Chapter 11
“I’m not saying it’s not bad. It’s bad. But it could be worse.” —Saul Goodman, Breaking Bad
I successfully completed my 90-days of inpatient at LVRC. My mental health care coordinator helped me apply for a transitional housing program called Dual Success—which, despite its name, only required me to succeed at one thing: not fucking up.
To get in, I had to take a computer test at social services to “verify homelessness.” No clue how clicking a mouse proves you don’t have an address, but sure, let’s go with it. I got in.
Dual Success was run by the Las Vegas Recovery Center. The deal was simple: attend group therapy three times a week, do a one-on-one session every other week, and get a signed sheet proving I went to six AA or NA meetings a week. In return, I got a whopping $32.00 per week for hygiene products—just enough to smell slightly less like poverty. On top of that, I had an EBT card with $292.00 in food stamps each month, which meant I could afford fine dining like apples and canned fish.
Wake-up was at 7 AM, curfew at 9 PM. Staff had a key and checked our rooms every hour—basically parole with slightly better furniture. They had cameras in the unit but not in the bedrooms, which was either a relief or an oversight, depending on who you ask. At least I had my own room. Back at the rehab facility, my roommate snored like a dying chainsaw, so I spent every night sleeping in earplugs and contemplating murder.
At Dual Success, I shared an apartment with one guy, but we had separate rooms. Over the next 18 months, I went through twelve different roommates—each one crazier than the last. After six months and a positive review, I’d finally be allowed to get a real job.
Until then, my only job was don’t get high.
THE NEIGHBORHOOD
“It might be more sanitary to fuck behind the dumpster out back. Just sayin’.” —Ruth, Ozark
The first apartment they put me in was on the east side of Vegas, off Royal Crest between Twain and Palos Verdes—one of the most drug-infested areas in the city. People in nice neighborhoods would call it a “bad neighborhood.” But if you live in a place like that, you don’t sit around calling it bad. It’s just home. There’s no “good” or “bad” neighborhoods—just rich ones and shitty ones.
And this was a shitty one.
One of the guys in the unit below us got shot in the middle of the night by some dude on a speed bike. The guy who lived in my room before me witnessed the shooting because he was outside smoking, meaning my unit might as well have had a big neon sign that said “Next Target Here.”
The sidewalk outside the Mexican grocery store was decorated with candles and crosses for a gang member who got turned into Swiss cheese during a drive-by. The whole area was crawling with dope dealers, stray dogs, and naked tweakers running through the streets—pure Vegas ambience. There were even chickens, which, honestly, was the most confusing part of all.

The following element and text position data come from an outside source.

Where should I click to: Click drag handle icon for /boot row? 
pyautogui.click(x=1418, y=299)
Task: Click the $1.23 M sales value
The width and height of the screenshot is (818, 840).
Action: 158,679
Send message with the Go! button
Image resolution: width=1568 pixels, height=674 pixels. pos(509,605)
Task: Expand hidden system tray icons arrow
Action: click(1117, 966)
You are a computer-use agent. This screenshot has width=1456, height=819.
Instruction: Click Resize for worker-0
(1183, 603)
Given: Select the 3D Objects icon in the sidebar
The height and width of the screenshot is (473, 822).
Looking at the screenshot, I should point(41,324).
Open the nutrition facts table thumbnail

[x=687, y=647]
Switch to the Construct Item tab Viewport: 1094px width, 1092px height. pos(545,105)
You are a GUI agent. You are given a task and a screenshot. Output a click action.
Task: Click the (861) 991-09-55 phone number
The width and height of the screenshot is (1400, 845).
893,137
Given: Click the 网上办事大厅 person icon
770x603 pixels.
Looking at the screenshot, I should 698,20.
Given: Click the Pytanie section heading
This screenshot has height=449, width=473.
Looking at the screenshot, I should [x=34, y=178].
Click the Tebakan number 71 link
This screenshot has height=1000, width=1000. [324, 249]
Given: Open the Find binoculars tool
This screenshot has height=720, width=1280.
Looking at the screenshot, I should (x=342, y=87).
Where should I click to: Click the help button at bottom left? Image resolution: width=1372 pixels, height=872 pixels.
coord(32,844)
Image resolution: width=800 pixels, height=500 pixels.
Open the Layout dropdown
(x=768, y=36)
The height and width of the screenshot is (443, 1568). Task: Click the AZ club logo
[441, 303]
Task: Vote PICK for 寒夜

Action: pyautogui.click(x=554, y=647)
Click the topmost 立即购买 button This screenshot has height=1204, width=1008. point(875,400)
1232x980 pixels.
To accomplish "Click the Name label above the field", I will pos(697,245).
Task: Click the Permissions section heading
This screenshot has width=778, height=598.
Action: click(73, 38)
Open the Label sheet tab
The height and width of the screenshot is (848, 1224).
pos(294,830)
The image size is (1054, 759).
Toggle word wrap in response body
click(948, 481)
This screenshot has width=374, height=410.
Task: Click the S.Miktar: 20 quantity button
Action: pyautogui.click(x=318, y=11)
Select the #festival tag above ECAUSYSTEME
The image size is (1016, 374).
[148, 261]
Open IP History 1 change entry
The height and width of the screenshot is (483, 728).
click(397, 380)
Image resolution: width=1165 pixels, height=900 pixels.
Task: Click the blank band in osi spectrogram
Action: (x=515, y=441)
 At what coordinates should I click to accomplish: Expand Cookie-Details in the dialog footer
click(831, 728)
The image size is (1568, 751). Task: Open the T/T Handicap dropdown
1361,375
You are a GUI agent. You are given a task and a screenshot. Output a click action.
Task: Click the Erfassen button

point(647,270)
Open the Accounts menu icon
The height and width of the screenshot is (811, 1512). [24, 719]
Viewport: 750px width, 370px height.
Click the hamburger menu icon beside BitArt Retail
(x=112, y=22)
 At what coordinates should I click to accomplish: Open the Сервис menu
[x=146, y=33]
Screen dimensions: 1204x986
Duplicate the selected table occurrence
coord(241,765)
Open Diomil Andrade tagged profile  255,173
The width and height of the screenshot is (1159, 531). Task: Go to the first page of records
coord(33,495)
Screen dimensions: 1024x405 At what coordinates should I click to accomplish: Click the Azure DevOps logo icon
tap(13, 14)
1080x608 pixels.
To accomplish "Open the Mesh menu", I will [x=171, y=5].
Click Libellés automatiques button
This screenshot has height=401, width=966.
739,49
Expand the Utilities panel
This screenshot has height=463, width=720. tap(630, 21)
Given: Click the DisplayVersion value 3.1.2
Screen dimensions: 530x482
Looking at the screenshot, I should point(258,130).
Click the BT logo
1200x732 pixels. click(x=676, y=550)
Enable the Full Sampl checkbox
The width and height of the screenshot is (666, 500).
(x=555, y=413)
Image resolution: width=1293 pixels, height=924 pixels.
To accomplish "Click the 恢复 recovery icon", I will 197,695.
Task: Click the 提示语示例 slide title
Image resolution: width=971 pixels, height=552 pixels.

The back alleys had no street names, just vibes. Graffiti covered everything, but my personal favorite was a street sign by the bus stop that originally said, “Share the Road.” Someone with a spray can turned the “R” into a “D” and the “O” into an “E,” so now it read “Share the Dead.” At least the local artists had a sense of humor.
Eventually, they moved us to an apartment complex on the west side of North Las Vegas, off Martin Luther King and Carey. Here, our apartment complex went into total police lockdown twice in eight months. And not because of us.
There was a triple homicide at the Carey Mart down the street. A group of guys hung out there all day, either trying to start fights or sell you dope—sometimes both. One guy, in particular, was relentless. Every time I walked past, he’d try to sell me something. If I went to the store three times in one day, he’d try three times in one day.
I finally told him, “I can’t do drugs. I’m six months clean and in a program.”
He looked at me, dead serious, and said, “Bro… we ALL in the program.”
BELLY OF THE BEAST
“What, you didn’t hear vultures in our backyard?” —Wendy, Ozark
You’d think a housing program for recovering addicts would be in a safe area. But honestly, these drug infected hell scapes were the perfect place to slay my dragons.
I used to think getting clean meant escaping Vegas, like I needed to be in some kind of high-stakes witness protection program. New city, fresh start, no bad influences—problem solved, right?
Wrong. My problem wasn’t geographical. It was psychological.
If I could stay clean here—in Las Vegas, the least sober city on the planet—I could stay clean anywhere.
Socrates once said, “If you want to be a good saddler, saddle the worst horse; for if you can tame one, you can tame them all.”
I was definitely saddling the worst horse.
And if I could ride it out, I could ride anything.